American first director of SPARS (1899–2006)

Dorothy Constance Stratton (March 24, 1899 – September 17, 2006) is best known as the first director of the SPARS, the U.S. Coast Guard Women's Reserve.

In 1942, she became the first woman to be commissioned an officer in U.S. Coast Guard and is credited with giving its Women's Reserve program the name of SPARS, an acronym created from the Coast Guard motto, Semper Paratus, and its English translation, Always Ready. Lieutenant Commander Stratton attained the rank of captain in February 1944 and served as director of the SPARS from 1942 until January 1946. She was also a trailblazer for women in other areas. She became Purdue University's first full-time Dean of Women (1933–1942) and the first director of personnel at the International Monetary Fund (1947–1950). Stratton also served as the national executive director of the Girl Scouts of the USA (1950–1960).

Stratton was the recipient of awards for her public service and leadership that included a Legion of Merit for her contributions to women in the military, the Ottawa University Alumni Association's Outstanding Achievement Award, and the University of Chicago's Alumni Association's Public Service Award. She was awarded honorary degrees from several American colleges and universities, such as Ottawa University, Smith College, and Purdue University, among others. Stratton is the namesake of the Coast Guard's third National Security Cutter, the USCGC Stratton (WMSL-752), the first National Security Cutter to be named after a woman.

==Early life and education==
Dorothy Constance Stratton, the daughter of Reverend Richard L. Stratton and Anna (Troxler) Stratton, was born on March 24, 1899, in Brookfield, Missouri. Stratton's father was a Baptist minister. Her brother, Richard C. Stratton, served as a captain in the U.S. Army's Medical Reserve Corps during World War II.

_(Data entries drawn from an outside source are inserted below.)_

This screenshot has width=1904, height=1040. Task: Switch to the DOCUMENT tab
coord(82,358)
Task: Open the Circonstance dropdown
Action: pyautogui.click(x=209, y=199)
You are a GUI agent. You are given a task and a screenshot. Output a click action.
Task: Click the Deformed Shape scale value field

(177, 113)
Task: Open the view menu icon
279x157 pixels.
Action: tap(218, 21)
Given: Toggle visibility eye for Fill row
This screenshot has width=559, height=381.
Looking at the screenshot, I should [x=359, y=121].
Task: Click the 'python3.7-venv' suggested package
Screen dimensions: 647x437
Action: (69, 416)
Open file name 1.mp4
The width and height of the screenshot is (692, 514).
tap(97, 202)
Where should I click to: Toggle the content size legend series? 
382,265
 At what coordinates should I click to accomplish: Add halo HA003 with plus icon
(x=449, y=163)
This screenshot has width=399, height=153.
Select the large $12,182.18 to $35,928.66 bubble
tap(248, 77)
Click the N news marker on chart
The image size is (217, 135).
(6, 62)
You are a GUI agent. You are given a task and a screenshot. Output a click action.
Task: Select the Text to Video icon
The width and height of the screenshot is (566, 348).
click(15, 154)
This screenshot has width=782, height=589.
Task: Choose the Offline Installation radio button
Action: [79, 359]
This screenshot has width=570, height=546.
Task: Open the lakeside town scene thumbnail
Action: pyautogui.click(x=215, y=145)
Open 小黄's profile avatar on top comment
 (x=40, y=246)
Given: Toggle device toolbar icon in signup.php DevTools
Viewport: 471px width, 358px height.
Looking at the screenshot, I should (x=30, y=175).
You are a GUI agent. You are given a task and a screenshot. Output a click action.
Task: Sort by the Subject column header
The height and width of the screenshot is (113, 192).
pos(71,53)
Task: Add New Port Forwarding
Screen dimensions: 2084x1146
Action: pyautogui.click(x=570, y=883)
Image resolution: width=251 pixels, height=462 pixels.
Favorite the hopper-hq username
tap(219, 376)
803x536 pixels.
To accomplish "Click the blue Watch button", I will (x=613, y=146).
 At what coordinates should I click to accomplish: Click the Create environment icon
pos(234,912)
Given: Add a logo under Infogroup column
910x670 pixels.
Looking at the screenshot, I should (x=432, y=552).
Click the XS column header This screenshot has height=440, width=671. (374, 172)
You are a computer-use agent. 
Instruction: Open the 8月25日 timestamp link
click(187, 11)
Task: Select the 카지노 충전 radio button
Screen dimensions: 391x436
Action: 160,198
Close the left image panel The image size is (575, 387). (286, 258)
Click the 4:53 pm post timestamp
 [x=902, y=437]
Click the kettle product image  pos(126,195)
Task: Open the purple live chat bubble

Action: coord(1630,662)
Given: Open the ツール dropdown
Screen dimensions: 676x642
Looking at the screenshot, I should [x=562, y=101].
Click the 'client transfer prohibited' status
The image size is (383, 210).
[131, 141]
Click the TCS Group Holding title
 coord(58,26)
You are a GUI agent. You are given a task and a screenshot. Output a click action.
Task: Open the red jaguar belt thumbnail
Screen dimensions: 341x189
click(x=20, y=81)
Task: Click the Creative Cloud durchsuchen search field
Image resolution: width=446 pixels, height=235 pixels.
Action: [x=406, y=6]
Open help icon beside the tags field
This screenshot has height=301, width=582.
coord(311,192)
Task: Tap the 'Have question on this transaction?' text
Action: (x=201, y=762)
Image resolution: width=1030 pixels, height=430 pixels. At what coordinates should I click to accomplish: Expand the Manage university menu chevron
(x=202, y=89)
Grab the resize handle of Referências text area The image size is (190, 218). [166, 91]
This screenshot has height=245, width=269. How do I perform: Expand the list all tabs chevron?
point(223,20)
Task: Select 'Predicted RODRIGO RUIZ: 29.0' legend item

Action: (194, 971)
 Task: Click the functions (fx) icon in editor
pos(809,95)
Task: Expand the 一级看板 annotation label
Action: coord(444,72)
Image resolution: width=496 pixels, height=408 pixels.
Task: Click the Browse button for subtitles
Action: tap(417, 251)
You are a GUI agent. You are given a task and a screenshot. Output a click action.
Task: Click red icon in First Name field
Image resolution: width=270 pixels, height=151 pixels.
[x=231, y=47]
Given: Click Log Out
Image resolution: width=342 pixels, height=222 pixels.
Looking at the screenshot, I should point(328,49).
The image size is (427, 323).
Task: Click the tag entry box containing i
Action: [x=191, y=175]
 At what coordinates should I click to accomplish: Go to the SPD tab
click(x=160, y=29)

Stratton's family traveled across the Midwest during her youth and she attended high schools in Lamar, Missouri, and Blue Rapids, Kansas. She earned a Bachelor of Arts degree from Ottawa University in 1920, a Master of Arts in psychology from the University of Chicago, and a doctorate (Ph.D.) in student personnel administration from Columbia University. She also studied at Northwestern University; the University of Washington; University of California, Los Angeles (UCLA); and University of California, Berkeley (UC-Berkeley). While pursuing her advanced degrees, Stratton taught at school in Brookfield, Missouri; Renton, Washington; and San Bernardino, California.

==Career==
===Purdue University, Dean of Women===
In 1933, after receiving her Ph.D. from Columbia, Stratton joined the staff at Purdue University in West Lafayette, Indiana, and became as its first full-time Dean of Women. She was also an assistant professor of psychology at Purdue and became a full professor in 1940.

During her nine years at Purdue, the university's enrollment of women increased from 500 to more than 1,400. A large part of the increase was attributed to her efforts to develop an experimental curriculum that attracted women who preferred to study subjects other than home economics. Stratton created a liberal science curriculum for women in the university's School of Science, as well as a women's employment placement center. In addition, she helped establish a specialized training program that provided intensive training for fraternity and sorority housemothers across the country. Stratton also managed the construction of three new residence halls for women on Purdue's campus in West Lafayette.

===Military service===
In 1942 Stratton took a leave of absence from Purdue University and was commissioned as a lieutenant in the Women's Reserve of the U.S. Naval Reserve, which was also known as the WAVES (Women Accepted for Voluntary Emergency Service). She later credited Lillian Moller Gilbreth, professor of engineering at Purdue, for encouraging her to join the military, but she also recalled that she was willing "to do whatever I could to serve my country" and did not need much encouragement. Stratton was among the members of the first class of the U.S. Naval Training Station at Smith College in Northampton, Massachusetts. After completing her initial training, she briefly served as Assistant to the Commanding Officer of the radio school for WAVES at Madison, Wisconsin.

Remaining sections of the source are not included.